Work to be completed ▸ Reproduce every line of the listing below verbatim, omitting the pictures.

Data lines ▸
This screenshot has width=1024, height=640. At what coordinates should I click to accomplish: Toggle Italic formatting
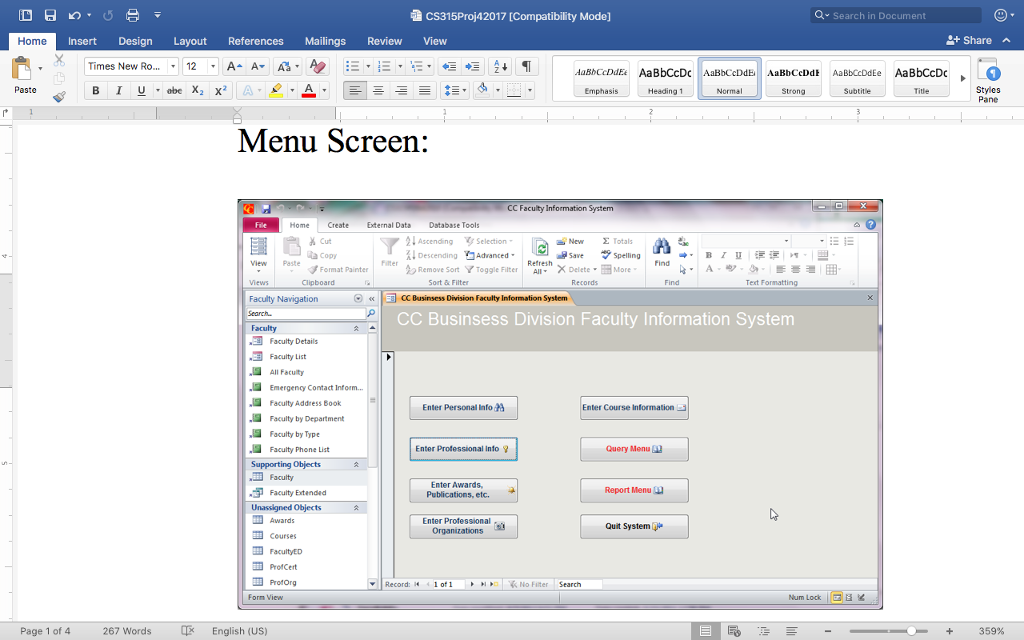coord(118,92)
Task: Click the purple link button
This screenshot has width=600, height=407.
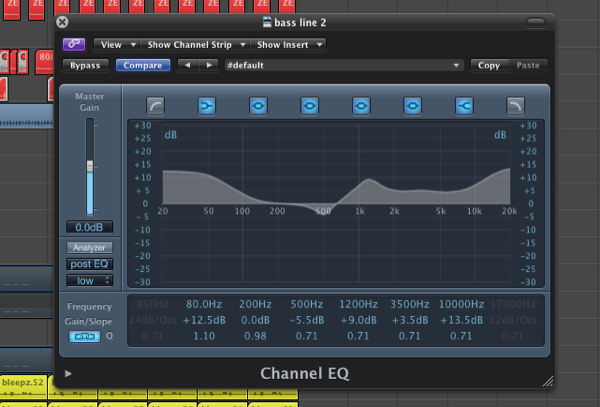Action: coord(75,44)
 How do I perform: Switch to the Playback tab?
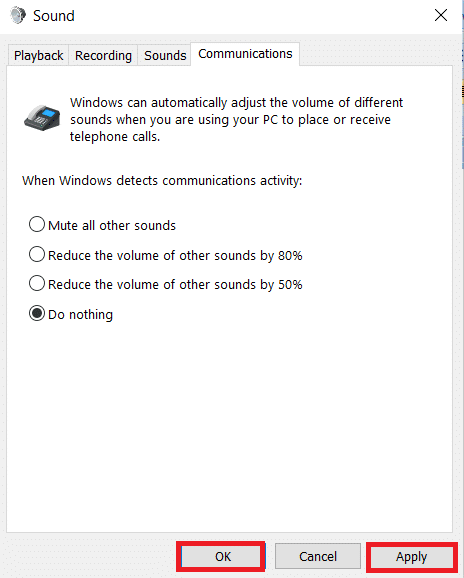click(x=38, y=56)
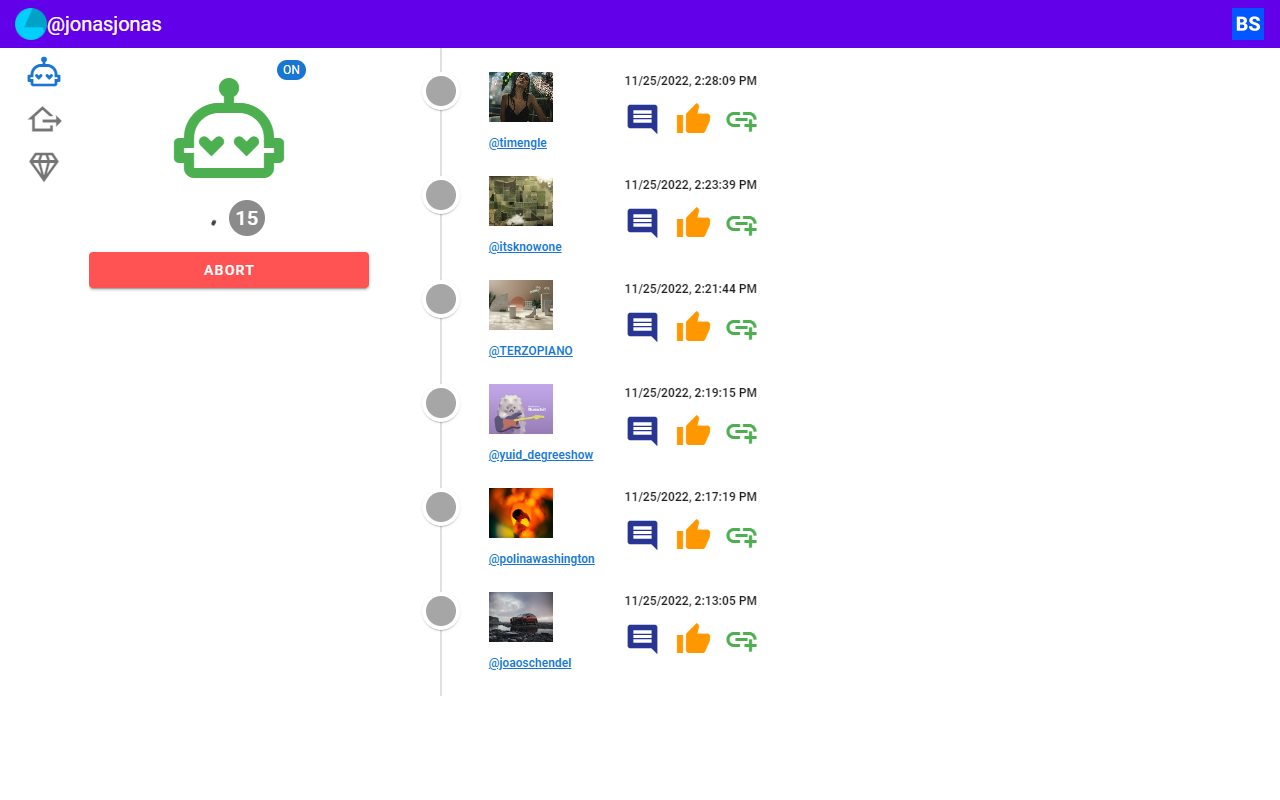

Solved exercise ▸
This screenshot has width=1024, height=640. At what coordinates should I click to accomplish: Toggle Italic formatting
coord(118,92)
Task: Click the purple link button
This screenshot has width=600, height=407.
Action: coord(75,44)
 How do I perform: Switch to the Playback tab?
click(x=38, y=56)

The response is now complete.